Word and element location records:
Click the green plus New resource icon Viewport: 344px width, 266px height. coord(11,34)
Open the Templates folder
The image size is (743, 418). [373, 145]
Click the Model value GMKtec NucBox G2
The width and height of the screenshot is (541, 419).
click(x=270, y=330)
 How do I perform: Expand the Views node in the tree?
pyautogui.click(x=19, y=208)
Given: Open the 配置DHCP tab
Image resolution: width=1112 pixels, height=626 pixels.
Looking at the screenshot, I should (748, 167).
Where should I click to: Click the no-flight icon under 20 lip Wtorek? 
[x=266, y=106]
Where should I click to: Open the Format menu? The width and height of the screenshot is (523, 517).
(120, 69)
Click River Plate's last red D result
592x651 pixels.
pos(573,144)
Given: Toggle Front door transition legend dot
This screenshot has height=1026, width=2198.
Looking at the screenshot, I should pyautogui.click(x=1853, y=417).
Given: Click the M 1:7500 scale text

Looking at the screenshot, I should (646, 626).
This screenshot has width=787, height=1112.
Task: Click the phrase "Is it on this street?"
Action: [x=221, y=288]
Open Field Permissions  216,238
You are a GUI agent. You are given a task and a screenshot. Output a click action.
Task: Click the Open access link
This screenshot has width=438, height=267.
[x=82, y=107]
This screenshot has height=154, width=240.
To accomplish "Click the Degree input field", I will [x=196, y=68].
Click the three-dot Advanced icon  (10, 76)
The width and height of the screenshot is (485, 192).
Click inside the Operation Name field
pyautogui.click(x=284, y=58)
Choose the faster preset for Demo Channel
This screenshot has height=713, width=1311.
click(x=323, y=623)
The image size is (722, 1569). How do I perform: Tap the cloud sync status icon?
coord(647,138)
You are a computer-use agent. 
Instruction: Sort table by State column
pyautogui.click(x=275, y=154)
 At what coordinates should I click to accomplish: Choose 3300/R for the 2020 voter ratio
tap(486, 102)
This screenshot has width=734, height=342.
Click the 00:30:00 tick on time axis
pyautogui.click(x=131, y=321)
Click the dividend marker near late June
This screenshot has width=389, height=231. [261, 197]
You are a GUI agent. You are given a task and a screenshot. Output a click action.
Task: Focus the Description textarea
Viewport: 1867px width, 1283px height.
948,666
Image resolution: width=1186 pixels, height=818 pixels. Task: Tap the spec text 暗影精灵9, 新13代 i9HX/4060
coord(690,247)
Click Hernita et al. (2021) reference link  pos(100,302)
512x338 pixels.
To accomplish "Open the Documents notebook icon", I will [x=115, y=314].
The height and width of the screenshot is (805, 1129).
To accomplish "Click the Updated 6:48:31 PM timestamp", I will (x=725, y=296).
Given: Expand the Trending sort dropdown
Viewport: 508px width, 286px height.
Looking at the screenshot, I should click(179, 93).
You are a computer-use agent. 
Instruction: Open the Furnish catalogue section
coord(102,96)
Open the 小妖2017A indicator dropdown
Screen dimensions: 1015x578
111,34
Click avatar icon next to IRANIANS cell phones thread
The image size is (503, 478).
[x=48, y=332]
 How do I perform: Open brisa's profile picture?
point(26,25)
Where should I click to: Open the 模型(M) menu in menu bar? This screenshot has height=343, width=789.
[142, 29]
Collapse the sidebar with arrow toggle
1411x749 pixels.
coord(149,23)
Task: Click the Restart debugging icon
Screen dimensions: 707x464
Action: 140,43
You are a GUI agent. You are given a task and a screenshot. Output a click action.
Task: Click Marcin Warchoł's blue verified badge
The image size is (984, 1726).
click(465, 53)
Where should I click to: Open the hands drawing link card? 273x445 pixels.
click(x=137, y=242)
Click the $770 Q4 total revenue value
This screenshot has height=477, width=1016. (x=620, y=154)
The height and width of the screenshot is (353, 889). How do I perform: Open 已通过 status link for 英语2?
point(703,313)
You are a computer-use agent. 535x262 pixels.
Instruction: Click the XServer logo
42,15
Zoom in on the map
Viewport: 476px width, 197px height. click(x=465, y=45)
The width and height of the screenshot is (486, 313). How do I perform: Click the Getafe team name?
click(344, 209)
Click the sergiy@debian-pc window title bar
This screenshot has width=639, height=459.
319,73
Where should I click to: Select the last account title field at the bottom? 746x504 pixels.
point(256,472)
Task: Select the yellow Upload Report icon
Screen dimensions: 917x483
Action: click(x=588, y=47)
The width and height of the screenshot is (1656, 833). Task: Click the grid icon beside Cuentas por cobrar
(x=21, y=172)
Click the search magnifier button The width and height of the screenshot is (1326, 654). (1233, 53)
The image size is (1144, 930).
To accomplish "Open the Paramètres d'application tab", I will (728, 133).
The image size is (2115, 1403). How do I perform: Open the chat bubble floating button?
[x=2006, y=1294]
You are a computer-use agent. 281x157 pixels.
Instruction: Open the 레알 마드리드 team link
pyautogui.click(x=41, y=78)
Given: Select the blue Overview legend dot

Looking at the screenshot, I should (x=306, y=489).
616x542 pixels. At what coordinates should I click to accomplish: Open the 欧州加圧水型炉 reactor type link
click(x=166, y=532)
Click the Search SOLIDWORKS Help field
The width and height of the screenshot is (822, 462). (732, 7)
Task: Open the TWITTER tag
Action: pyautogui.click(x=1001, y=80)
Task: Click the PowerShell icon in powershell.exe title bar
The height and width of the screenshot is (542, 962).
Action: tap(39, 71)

WHAT YOU NEED TO DO: Render the lines above as a JSON list of strings, one string for each line, with blank lines omitted.

ANSWER TO THE TASK:
[
  "Click the green plus New resource icon Viewport: 344px width, 266px height. coord(11,34)",
  "Open the Templates folder",
  "The image size is (743, 418). [373, 145]",
  "Click the Model value GMKtec NucBox G2",
  "The width and height of the screenshot is (541, 419).",
  "click(x=270, y=330)",
  " How do I perform: Expand the Views node in the tree?",
  "pyautogui.click(x=19, y=208)",
  "Given: Open the 配置DHCP tab",
  "Image resolution: width=1112 pixels, height=626 pixels.",
  "Looking at the screenshot, I should (748, 167).",
  "Where should I click to: Click the no-flight icon under 20 lip Wtorek? ",
  "[x=266, y=106]",
  "Where should I click to: Open the Format menu? The width and height of the screenshot is (523, 517).",
  "(120, 69)",
  "Click River Plate's last red D result",
  "592x651 pixels.",
  "pos(573,144)",
  "Given: Toggle Front door transition legend dot",
  "This screenshot has height=1026, width=2198.",
  "Looking at the screenshot, I should pyautogui.click(x=1853, y=417).",
  "Given: Click the M 1:7500 scale text",
  "Looking at the screenshot, I should (646, 626).",
  "This screenshot has width=787, height=1112.",
  "Task: Click the phrase \"Is it on this street?\"",
  "Action: [x=221, y=288]",
  "Open Field Permissions  216,238",
  "You are a GUI agent. You are given a task and a screenshot. Output a click action.",
  "Task: Click the Open access link",
  "This screenshot has width=438, height=267.",
  "[x=82, y=107]",
  "This screenshot has height=154, width=240.",
  "To accomplish \"Click the Degree input field\", I will [x=196, y=68].",
  "Click the three-dot Advanced icon  (10, 76)",
  "The width and height of the screenshot is (485, 192).",
  "Click inside the Operation Name field",
  "pyautogui.click(x=284, y=58)",
  "Choose the faster preset for Demo Channel",
  "This screenshot has height=713, width=1311.",
  "click(x=323, y=623)",
  "The image size is (722, 1569). How do I perform: Tap the cloud sync status icon?",
  "coord(647,138)",
  "You are a computer-use agent. ",
  "Instruction: Sort table by State column",
  "pyautogui.click(x=275, y=154)",
  " At what coordinates should I click to accomplish: Choose 3300/R for the 2020 voter ratio",
  "tap(486, 102)",
  "This screenshot has width=734, height=342.",
  "Click the 00:30:00 tick on time axis",
  "pyautogui.click(x=131, y=321)",
  "Click the dividend marker near late June",
  "This screenshot has width=389, height=231. [261, 197]",
  "You are a GUI agent. You are given a task and a screenshot. Output a click action.",
  "Task: Focus the Description textarea",
  "Viewport: 1867px width, 1283px height.",
  "948,666",
  "Image resolution: width=1186 pixels, height=818 pixels. Task: Tap the spec text 暗影精灵9, 新13代 i9HX/4060",
  "coord(690,247)",
  "Click Hernita et al. (2021) reference link  pos(100,302)",
  "512x338 pixels.",
  "To accomplish \"Open the Documents notebook icon\", I will [x=115, y=314].",
  "The height and width of the screenshot is (805, 1129).",
  "To accomplish \"Click the Updated 6:48:31 PM timestamp\", I will (x=725, y=296).",
  "Given: Expand the Trending sort dropdown",
  "Viewport: 508px width, 286px height.",
  "Looking at the screenshot, I should click(179, 93).",
  "You are a computer-use agent. ",
  "Instruction: Open the Furnish catalogue section",
  "coord(102,96)",
  "Open the 小妖2017A indicator dropdown",
  "Screen dimensions: 1015x578",
  "111,34",
  "Click avatar icon next to IRANIANS cell phones thread",
  "The image size is (503, 478).",
  "[x=48, y=332]",
  " How do I perform: Open brisa's profile picture?",
  "point(26,25)",
  "Where should I click to: Open the 模型(M) menu in menu bar? This screenshot has height=343, width=789.",
  "[142, 29]",
  "Collapse the sidebar with arrow toggle",
  "1411x749 pixels.",
  "coord(149,23)",
  "Task: Click the Restart debugging icon",
  "Screen dimensions: 707x464",
  "Action: 140,43",
  "You are a GUI agent. You are given a task and a screenshot. Output a click action.",
  "Task: Click Marcin Warchoł's blue verified badge",
  "The image size is (984, 1726).",
  "click(465, 53)",
  "Where should I click to: Open the hands drawing link card? 273x445 pixels.",
  "click(x=137, y=242)",
  "Click the $770 Q4 total revenue value",
  "This screenshot has height=477, width=1016. (x=620, y=154)",
  "The height and width of the screenshot is (353, 889). How do I perform: Open 已通过 status link for 英语2?",
  "point(703,313)",
  "You are a computer-use agent. 535x262 pixels.",
  "Instruction: Click the XServer logo",
  "42,15",
  "Zoom in on the map",
  "Viewport: 476px width, 197px height. click(x=465, y=45)",
  "The width and height of the screenshot is (486, 313). How do I perform: Click the Getafe team name?",
  "click(344, 209)",
  "Click the sergiy@debian-pc window title bar",
  "This screenshot has width=639, height=459.",
  "319,73",
  "Where should I click to: Select the last account title field at the bottom? 746x504 pixels.",
  "point(256,472)",
  "Task: Select the yellow Upload Report icon",
  "Screen dimensions: 917x483",
  "Action: click(x=588, y=47)",
  "The width and height of the screenshot is (1656, 833). Task: Click the grid icon beside Cuentas por cobrar",
  "(x=21, y=172)",
  "Click the search magnifier button The width and height of the screenshot is (1326, 654). (1233, 53)",
  "The image size is (1144, 930).",
  "To accomplish \"Open the Paramètres d'application tab\", I will (728, 133).",
  "The image size is (2115, 1403). How do I perform: Open the chat bubble floating button?",
  "[x=2006, y=1294]",
  "You are a computer-use agent. 281x157 pixels.",
  "Instruction: Open the 레알 마드리드 team link",
  "pyautogui.click(x=41, y=78)",
  "Given: Select the blue Overview legend dot",
  "Looking at the screenshot, I should (x=306, y=489).",
  "616x542 pixels. At what coordinates should I click to accomplish: Open the 欧州加圧水型炉 reactor type link",
  "click(x=166, y=532)",
  "Click the Search SOLIDWORKS Help field",
  "The width and height of the screenshot is (822, 462). (732, 7)",
  "Task: Open the TWITTER tag",
  "Action: pyautogui.click(x=1001, y=80)",
  "Task: Click the PowerShell icon in powershell.exe title bar",
  "The height and width of the screenshot is (542, 962).",
  "Action: tap(39, 71)"
]